_REQUIRED WORK_
Search the data for the string "Toggle" and extract every line where it appears.

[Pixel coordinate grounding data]
____

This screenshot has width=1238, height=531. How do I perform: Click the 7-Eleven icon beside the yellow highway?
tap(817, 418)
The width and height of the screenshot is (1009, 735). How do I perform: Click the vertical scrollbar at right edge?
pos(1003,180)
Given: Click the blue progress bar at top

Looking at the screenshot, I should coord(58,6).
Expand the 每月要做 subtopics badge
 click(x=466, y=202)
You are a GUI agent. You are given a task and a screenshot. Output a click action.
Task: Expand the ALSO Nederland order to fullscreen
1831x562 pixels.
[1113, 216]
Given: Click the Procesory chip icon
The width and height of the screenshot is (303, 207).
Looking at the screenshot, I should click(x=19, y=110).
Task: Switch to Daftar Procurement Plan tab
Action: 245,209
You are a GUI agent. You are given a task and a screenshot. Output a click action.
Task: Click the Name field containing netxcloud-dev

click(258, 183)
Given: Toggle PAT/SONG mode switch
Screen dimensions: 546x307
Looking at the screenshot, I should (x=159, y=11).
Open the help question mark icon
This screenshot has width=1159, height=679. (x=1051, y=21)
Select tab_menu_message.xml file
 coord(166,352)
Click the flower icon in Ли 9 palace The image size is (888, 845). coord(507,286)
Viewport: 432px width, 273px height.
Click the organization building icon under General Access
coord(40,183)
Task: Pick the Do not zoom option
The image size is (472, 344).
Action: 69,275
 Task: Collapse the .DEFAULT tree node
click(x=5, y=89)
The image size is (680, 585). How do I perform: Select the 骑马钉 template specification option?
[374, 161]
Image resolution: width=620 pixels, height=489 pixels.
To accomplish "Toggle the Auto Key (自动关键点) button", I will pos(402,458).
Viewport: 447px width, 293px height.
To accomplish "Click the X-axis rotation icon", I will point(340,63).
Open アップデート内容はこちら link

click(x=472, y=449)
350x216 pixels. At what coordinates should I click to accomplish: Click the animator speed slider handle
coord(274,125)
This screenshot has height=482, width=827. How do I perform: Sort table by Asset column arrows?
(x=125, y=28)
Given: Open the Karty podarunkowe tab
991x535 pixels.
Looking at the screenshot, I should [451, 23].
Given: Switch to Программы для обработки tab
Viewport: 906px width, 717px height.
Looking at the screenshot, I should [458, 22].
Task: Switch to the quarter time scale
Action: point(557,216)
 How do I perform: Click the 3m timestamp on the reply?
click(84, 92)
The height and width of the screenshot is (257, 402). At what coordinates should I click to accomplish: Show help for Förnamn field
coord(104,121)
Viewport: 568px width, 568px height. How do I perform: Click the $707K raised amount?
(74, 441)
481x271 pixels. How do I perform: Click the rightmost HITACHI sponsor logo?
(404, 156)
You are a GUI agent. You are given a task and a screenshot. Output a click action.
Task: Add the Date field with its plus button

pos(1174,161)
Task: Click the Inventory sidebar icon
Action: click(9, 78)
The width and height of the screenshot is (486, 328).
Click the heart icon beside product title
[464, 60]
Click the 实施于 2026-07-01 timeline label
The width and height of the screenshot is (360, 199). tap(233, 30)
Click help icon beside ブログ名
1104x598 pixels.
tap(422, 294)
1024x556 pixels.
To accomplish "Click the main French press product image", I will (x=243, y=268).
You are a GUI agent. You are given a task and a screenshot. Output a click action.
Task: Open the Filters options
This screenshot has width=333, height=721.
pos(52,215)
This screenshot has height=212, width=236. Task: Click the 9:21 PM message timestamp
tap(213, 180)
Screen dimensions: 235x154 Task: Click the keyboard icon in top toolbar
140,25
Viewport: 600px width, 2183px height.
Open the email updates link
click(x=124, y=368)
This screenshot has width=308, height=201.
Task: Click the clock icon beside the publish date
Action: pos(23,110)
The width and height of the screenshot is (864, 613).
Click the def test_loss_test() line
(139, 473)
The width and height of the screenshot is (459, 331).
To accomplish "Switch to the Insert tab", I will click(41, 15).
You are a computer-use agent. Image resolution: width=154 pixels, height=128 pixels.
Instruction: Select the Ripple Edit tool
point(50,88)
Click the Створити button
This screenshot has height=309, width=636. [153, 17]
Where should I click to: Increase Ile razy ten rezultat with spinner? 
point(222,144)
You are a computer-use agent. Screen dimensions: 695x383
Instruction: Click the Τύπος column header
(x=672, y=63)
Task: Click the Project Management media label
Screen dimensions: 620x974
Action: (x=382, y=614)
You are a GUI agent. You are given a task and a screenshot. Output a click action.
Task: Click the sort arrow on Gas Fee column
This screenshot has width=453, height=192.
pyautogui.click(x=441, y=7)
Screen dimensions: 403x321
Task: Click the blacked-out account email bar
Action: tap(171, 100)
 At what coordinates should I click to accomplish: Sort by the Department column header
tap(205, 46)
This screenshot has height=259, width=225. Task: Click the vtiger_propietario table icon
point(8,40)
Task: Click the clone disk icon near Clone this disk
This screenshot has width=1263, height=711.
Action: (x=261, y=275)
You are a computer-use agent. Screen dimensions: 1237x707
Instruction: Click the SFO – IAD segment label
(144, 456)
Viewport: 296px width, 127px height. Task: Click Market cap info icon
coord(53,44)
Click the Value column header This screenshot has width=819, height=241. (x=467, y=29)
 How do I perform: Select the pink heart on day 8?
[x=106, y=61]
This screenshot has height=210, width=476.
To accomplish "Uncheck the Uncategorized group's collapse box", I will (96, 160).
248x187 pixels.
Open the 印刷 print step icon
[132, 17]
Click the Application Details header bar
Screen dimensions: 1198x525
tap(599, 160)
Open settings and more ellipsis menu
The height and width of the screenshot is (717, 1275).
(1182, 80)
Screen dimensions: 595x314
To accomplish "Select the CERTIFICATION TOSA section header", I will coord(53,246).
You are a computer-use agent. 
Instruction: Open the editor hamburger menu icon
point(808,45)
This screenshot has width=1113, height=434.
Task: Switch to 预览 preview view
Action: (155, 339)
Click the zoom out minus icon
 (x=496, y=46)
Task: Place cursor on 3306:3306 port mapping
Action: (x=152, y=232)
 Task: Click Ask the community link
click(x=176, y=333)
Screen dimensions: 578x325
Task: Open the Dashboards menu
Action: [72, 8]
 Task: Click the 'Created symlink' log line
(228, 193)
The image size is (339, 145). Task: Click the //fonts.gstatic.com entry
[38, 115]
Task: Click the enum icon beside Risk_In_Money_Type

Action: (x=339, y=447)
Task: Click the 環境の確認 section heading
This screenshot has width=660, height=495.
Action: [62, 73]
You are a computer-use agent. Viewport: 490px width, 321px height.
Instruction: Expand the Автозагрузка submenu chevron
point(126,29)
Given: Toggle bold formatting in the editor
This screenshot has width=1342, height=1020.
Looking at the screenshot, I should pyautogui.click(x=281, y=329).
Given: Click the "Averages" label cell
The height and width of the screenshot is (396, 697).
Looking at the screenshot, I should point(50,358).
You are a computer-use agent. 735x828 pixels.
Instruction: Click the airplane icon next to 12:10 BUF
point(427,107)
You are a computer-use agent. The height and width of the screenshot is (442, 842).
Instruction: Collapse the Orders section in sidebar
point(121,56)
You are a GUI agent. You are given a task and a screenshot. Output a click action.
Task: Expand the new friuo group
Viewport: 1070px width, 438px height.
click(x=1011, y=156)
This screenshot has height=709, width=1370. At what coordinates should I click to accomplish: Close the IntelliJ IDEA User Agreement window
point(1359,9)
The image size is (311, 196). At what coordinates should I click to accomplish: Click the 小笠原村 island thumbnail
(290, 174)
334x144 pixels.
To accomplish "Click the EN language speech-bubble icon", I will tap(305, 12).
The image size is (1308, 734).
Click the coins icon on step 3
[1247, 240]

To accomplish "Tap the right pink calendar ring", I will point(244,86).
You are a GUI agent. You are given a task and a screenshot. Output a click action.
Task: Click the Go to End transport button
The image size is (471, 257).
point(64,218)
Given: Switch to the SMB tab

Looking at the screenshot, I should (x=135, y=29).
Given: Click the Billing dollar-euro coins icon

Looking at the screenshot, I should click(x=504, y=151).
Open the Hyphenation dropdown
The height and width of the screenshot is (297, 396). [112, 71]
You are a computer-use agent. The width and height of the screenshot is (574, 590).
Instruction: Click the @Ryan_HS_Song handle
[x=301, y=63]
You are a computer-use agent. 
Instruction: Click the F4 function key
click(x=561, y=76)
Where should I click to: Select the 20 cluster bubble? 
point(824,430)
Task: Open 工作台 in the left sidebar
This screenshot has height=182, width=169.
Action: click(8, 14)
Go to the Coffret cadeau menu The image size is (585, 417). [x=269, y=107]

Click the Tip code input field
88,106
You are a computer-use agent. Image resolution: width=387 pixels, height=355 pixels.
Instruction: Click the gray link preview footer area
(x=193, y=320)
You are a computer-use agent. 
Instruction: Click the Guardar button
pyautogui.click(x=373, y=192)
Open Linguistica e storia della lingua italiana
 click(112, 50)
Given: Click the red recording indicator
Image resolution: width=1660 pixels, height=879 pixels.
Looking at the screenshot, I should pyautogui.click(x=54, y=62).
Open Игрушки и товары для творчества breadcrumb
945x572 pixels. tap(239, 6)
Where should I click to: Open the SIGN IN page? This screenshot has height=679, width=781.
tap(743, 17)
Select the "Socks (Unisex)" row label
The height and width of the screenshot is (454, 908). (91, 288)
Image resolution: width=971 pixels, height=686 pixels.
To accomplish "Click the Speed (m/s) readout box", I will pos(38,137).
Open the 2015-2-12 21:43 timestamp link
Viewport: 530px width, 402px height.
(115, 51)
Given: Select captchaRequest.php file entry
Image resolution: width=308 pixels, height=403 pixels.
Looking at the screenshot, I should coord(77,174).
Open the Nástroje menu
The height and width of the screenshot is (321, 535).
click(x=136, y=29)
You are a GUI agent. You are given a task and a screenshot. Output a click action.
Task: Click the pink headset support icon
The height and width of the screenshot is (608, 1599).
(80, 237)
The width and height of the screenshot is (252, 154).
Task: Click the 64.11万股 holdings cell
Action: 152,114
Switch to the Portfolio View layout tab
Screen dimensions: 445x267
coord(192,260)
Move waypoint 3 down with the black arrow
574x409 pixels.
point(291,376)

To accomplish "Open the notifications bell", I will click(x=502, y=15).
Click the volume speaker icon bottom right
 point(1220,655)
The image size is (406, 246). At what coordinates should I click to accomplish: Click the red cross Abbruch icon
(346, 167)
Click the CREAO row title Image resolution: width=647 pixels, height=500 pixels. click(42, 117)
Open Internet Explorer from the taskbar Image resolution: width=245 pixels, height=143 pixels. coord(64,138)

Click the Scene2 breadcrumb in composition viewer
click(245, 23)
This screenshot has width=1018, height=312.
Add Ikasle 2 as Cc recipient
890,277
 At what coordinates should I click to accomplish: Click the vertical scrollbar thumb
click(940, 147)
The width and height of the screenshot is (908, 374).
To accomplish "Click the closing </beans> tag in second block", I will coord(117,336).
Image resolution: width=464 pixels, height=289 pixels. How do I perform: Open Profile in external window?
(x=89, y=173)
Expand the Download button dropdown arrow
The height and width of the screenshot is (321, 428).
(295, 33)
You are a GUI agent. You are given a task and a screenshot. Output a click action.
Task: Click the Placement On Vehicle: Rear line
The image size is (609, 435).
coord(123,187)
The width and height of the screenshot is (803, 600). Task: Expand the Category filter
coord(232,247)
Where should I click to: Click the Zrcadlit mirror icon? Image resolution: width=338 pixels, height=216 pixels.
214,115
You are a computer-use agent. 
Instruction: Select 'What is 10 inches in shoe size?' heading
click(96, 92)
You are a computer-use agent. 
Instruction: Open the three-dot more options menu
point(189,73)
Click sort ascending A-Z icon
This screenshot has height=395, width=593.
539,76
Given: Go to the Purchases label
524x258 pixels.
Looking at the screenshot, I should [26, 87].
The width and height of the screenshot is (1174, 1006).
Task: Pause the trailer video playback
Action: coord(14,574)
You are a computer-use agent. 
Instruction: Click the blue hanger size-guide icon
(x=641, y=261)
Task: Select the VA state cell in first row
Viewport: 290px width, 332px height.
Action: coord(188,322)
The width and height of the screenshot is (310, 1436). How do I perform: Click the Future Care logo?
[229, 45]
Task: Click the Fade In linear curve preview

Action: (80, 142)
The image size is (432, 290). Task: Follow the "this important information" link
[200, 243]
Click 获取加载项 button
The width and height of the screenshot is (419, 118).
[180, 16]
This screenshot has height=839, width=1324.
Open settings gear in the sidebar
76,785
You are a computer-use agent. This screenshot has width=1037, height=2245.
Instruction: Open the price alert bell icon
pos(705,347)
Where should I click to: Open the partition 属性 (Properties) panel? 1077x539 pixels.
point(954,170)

____

_WRITTEN REPLY_
Given: Toggle PAT/SONG mode switch
To accomplish "Toggle the Auto Key (自动关键点) button", I will pos(402,458).
Given: Toggle bold formatting in the editor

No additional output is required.